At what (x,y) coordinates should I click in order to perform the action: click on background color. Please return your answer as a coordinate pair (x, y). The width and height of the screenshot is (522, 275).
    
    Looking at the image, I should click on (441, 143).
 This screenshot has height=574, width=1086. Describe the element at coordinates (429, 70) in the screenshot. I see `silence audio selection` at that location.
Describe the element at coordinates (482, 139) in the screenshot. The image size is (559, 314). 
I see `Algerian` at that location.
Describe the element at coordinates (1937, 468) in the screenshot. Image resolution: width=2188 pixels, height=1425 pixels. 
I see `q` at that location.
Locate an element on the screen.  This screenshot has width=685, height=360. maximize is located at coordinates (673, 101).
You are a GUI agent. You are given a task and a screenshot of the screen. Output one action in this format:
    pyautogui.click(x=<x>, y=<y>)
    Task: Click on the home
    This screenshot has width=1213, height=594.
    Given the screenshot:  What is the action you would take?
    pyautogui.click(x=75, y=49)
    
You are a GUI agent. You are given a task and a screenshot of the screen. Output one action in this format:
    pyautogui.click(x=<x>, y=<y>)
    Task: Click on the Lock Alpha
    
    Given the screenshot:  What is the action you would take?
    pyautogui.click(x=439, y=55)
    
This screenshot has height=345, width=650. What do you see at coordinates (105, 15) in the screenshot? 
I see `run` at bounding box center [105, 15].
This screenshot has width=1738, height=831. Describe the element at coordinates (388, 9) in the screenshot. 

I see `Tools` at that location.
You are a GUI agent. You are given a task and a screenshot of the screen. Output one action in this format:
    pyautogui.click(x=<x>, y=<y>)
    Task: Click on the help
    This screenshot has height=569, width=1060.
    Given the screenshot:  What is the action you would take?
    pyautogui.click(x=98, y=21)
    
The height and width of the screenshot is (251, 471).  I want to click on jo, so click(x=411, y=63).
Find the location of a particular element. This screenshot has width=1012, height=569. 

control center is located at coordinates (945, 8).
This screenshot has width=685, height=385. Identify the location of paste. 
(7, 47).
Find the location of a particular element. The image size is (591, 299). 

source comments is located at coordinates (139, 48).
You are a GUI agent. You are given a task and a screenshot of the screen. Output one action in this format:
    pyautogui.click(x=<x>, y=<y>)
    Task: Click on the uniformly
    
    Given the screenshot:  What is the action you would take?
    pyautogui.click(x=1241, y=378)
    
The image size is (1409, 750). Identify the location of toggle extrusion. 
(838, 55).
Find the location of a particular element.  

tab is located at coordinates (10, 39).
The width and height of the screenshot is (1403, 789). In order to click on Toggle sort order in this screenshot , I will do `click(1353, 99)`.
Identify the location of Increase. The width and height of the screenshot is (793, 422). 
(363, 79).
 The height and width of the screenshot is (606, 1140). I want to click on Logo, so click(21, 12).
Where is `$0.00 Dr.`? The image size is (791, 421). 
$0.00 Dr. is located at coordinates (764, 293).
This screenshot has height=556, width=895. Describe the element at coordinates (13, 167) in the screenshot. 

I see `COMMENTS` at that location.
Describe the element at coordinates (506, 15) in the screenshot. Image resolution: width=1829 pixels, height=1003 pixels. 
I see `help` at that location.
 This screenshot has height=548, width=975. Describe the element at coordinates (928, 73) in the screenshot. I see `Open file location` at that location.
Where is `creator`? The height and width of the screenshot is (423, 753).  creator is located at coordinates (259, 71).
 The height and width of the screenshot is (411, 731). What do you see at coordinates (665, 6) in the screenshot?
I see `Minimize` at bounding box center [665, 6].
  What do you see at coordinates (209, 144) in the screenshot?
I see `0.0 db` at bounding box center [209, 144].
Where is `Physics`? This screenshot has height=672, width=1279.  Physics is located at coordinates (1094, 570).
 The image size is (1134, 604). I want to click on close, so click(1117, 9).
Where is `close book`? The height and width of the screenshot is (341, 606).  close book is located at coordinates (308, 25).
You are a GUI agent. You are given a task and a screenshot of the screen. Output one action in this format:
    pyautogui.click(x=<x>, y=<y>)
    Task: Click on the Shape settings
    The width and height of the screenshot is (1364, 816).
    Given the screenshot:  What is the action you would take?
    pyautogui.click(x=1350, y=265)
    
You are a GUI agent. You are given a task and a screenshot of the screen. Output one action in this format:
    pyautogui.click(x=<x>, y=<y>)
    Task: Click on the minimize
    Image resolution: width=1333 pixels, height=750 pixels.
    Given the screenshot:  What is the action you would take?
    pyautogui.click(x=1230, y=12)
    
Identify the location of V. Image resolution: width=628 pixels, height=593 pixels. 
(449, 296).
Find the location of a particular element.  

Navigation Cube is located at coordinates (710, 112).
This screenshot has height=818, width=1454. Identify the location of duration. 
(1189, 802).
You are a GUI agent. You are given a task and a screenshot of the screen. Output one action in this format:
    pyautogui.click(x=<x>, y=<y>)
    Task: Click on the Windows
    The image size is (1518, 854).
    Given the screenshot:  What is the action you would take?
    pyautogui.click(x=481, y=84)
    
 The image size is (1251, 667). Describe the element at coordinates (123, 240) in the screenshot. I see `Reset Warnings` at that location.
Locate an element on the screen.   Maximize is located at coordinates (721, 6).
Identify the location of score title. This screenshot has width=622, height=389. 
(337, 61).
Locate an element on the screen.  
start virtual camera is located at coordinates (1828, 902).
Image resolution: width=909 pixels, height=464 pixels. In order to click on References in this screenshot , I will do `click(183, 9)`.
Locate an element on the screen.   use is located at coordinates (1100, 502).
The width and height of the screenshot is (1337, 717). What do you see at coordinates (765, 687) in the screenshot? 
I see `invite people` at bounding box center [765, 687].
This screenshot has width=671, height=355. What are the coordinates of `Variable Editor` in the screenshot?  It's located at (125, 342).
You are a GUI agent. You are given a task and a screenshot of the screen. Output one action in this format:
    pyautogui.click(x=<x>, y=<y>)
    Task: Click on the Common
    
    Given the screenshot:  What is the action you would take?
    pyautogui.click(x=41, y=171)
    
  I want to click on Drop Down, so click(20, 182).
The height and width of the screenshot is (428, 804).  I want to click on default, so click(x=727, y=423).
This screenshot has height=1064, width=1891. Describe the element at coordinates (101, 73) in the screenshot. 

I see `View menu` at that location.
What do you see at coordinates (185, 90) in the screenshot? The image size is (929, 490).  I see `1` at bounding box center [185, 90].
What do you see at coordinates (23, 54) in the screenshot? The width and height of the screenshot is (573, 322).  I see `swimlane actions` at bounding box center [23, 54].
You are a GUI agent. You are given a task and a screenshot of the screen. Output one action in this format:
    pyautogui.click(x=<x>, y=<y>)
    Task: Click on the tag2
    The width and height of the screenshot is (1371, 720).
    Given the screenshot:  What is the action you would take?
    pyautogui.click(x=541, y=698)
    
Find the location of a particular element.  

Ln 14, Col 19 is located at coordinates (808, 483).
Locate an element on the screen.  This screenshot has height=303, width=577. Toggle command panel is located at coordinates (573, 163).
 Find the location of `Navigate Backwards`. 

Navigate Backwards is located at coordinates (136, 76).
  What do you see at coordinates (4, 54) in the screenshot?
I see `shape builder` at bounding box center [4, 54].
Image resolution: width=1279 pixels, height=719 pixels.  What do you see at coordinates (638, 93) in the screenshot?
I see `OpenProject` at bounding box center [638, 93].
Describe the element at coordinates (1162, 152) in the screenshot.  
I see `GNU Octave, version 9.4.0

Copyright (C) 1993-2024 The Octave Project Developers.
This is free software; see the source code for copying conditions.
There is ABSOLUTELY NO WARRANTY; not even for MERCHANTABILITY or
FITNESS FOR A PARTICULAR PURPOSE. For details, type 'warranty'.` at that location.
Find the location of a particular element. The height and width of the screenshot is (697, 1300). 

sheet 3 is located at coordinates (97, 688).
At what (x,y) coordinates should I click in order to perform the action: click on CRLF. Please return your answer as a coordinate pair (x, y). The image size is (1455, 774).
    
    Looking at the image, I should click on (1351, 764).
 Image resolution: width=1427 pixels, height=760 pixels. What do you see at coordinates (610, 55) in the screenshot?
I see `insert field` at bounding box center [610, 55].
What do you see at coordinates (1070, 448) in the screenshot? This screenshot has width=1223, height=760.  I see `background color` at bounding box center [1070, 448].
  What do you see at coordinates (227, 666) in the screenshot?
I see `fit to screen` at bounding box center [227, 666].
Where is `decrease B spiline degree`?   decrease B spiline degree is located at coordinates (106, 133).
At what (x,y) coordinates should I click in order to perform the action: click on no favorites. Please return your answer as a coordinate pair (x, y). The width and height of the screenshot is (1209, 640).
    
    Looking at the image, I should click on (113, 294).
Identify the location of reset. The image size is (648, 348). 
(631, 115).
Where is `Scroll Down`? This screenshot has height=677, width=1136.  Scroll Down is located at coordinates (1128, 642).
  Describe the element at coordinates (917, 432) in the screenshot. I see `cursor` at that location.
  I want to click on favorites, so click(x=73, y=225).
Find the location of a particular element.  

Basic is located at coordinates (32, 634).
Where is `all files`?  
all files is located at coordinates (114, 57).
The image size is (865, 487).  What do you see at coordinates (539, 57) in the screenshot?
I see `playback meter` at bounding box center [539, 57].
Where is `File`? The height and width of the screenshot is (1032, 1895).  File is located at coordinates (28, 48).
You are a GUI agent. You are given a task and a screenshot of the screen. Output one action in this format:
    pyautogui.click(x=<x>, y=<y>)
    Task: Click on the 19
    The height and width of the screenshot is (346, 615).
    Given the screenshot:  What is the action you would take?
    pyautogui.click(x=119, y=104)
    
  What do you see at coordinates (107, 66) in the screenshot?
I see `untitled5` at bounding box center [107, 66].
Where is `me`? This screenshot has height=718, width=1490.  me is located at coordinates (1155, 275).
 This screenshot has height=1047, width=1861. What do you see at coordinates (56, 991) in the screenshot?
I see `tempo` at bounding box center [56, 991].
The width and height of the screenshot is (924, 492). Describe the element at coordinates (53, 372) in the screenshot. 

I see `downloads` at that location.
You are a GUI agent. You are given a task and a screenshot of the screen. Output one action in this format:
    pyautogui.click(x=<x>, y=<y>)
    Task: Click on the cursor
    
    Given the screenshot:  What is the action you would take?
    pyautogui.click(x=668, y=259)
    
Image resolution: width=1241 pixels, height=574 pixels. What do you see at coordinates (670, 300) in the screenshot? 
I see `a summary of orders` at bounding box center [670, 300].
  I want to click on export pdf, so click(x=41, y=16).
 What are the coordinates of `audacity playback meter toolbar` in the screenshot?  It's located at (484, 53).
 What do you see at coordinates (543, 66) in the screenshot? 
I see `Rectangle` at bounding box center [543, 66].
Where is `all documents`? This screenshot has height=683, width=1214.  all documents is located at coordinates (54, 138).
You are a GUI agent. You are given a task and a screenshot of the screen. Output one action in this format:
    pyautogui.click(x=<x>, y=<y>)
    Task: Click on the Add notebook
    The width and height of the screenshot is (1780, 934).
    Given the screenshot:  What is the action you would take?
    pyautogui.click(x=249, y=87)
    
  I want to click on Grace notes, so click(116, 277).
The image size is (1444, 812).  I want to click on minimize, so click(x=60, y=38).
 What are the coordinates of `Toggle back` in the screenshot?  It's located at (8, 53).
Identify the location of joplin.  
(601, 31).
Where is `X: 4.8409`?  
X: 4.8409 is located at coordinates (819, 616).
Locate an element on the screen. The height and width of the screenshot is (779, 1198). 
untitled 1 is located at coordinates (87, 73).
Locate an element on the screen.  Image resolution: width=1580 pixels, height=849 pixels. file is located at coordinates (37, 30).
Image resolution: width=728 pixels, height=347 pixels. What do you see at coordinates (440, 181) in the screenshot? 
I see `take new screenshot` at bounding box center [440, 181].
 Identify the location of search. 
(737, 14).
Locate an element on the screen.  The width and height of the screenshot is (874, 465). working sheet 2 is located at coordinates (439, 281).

■ ■ ■ ■ ■ ■ ■

CHALLENGE -> Copy the listing above word for word, starting at the line that contains "This screenshot has width=1738, height=831." and ending at the line that contains "This screenshot has height=548, width=975.", with both of those lines included.

ANSWER TO THE TASK ->
This screenshot has width=1738, height=831. Describe the element at coordinates (388, 9) in the screenshot. 

I see `Tools` at that location.
You are a GUI agent. You are given a task and a screenshot of the screen. Output one action in this format:
    pyautogui.click(x=<x>, y=<y>)
    Task: Click on the help
    This screenshot has height=569, width=1060.
    Given the screenshot:  What is the action you would take?
    pyautogui.click(x=98, y=21)
    
The height and width of the screenshot is (251, 471).  I want to click on jo, so click(x=411, y=63).
Find the location of a particular element. This screenshot has width=1012, height=569. 

control center is located at coordinates (945, 8).
This screenshot has width=685, height=385. Identify the location of paste. 
(7, 47).
Find the location of a particular element. The image size is (591, 299). 

source comments is located at coordinates (139, 48).
You are a GUI agent. You are given a task and a screenshot of the screen. Output one action in this format:
    pyautogui.click(x=<x>, y=<y>)
    Task: Click on the uniformly
    
    Given the screenshot:  What is the action you would take?
    pyautogui.click(x=1241, y=378)
    
The image size is (1409, 750). Identify the location of toggle extrusion. 
(838, 55).
Find the location of a particular element.  

tab is located at coordinates (10, 39).
The width and height of the screenshot is (1403, 789). In order to click on Toggle sort order in this screenshot , I will do `click(1353, 99)`.
Identify the location of Increase. The width and height of the screenshot is (793, 422). 
(363, 79).
 The height and width of the screenshot is (606, 1140). I want to click on Logo, so click(21, 12).
Where is `$0.00 Dr.`? The image size is (791, 421). 
$0.00 Dr. is located at coordinates (764, 293).
This screenshot has height=556, width=895. Describe the element at coordinates (13, 167) in the screenshot. 

I see `COMMENTS` at that location.
Describe the element at coordinates (506, 15) in the screenshot. Image resolution: width=1829 pixels, height=1003 pixels. 
I see `help` at that location.
 This screenshot has height=548, width=975. Describe the element at coordinates (928, 73) in the screenshot. I see `Open file location` at that location.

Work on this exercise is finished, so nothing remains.